● **Goal of the exercise**
Reproduce the lines below, swapping every "Instruction" for "Directive" and leaving everything else as it is.

● **Dataset**
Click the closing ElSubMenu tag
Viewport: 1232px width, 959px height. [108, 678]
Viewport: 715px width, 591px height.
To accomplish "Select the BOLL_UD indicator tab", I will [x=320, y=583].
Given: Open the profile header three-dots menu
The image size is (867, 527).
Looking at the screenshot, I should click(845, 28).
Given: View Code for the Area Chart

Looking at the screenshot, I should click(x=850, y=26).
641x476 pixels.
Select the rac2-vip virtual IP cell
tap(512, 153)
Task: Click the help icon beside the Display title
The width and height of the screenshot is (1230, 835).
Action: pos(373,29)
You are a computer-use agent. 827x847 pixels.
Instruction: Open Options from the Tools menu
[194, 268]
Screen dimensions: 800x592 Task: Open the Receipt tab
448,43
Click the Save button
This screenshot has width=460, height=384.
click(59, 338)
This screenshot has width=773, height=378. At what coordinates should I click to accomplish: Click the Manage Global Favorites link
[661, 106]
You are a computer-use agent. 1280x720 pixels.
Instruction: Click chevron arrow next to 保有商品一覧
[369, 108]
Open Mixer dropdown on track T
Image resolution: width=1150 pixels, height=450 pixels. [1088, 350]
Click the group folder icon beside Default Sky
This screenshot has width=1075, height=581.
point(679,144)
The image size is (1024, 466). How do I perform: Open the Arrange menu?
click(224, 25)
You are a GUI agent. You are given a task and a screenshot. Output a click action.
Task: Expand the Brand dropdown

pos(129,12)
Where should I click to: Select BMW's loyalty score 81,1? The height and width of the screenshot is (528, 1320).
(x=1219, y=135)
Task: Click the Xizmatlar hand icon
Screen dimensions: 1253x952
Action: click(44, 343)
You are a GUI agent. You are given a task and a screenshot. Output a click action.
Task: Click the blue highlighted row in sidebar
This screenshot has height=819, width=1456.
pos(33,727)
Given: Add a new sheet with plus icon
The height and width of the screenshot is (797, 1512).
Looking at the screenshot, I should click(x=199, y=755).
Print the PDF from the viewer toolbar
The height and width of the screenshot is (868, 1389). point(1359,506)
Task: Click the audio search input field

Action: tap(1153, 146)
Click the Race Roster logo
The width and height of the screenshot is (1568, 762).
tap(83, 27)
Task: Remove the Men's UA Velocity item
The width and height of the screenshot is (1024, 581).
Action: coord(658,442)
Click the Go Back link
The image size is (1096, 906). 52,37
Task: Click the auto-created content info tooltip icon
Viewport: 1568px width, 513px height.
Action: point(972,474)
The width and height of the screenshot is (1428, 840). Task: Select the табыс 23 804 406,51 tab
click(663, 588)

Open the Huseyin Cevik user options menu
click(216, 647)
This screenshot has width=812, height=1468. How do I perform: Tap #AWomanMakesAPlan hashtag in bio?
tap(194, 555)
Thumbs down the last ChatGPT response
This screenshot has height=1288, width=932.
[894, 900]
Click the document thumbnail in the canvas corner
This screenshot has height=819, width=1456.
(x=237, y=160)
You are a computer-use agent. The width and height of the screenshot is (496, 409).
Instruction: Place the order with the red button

● **Response to the exercise**
Click the closing ElSubMenu tag
Viewport: 1232px width, 959px height. [108, 678]
Viewport: 715px width, 591px height.
To accomplish "Select the BOLL_UD indicator tab", I will [x=320, y=583].
Given: Open the profile header three-dots menu
The image size is (867, 527).
Looking at the screenshot, I should click(845, 28).
Given: View Code for the Area Chart

Looking at the screenshot, I should click(x=850, y=26).
641x476 pixels.
Select the rac2-vip virtual IP cell
tap(512, 153)
Task: Click the help icon beside the Display title
The width and height of the screenshot is (1230, 835).
Action: pos(373,29)
You are a computer-use agent. 827x847 pixels.
Directive: Open Options from the Tools menu
[194, 268]
Screen dimensions: 800x592 Task: Open the Receipt tab
448,43
Click the Save button
This screenshot has width=460, height=384.
click(59, 338)
This screenshot has width=773, height=378. At what coordinates should I click to accomplish: Click the Manage Global Favorites link
[661, 106]
You are a computer-use agent. 1280x720 pixels.
Directive: Click chevron arrow next to 保有商品一覧
[369, 108]
Open Mixer dropdown on track T
Image resolution: width=1150 pixels, height=450 pixels. [1088, 350]
Click the group folder icon beside Default Sky
This screenshot has width=1075, height=581.
point(679,144)
The image size is (1024, 466). How do I perform: Open the Arrange menu?
click(224, 25)
You are a GUI agent. You are given a task and a screenshot. Output a click action.
Task: Expand the Brand dropdown

pos(129,12)
Where should I click to: Select BMW's loyalty score 81,1? The height and width of the screenshot is (528, 1320).
(x=1219, y=135)
Task: Click the Xizmatlar hand icon
Screen dimensions: 1253x952
Action: click(44, 343)
You are a GUI agent. You are given a task and a screenshot. Output a click action.
Task: Click the blue highlighted row in sidebar
This screenshot has height=819, width=1456.
pos(33,727)
Given: Add a new sheet with plus icon
The height and width of the screenshot is (797, 1512).
Looking at the screenshot, I should click(x=199, y=755).
Print the PDF from the viewer toolbar
The height and width of the screenshot is (868, 1389). point(1359,506)
Task: Click the audio search input field

Action: tap(1153, 146)
Click the Race Roster logo
The width and height of the screenshot is (1568, 762).
tap(83, 27)
Task: Remove the Men's UA Velocity item
The width and height of the screenshot is (1024, 581).
Action: coord(658,442)
Click the Go Back link
The image size is (1096, 906). 52,37
Task: Click the auto-created content info tooltip icon
Viewport: 1568px width, 513px height.
Action: point(972,474)
The width and height of the screenshot is (1428, 840). Task: Select the табыс 23 804 406,51 tab
click(663, 588)

Open the Huseyin Cevik user options menu
click(216, 647)
This screenshot has width=812, height=1468. How do I perform: Tap #AWomanMakesAPlan hashtag in bio?
tap(194, 555)
Thumbs down the last ChatGPT response
This screenshot has height=1288, width=932.
[894, 900]
Click the document thumbnail in the canvas corner
This screenshot has height=819, width=1456.
(x=237, y=160)
You are a computer-use agent. The width and height of the screenshot is (496, 409).
Directive: Place the order with the red button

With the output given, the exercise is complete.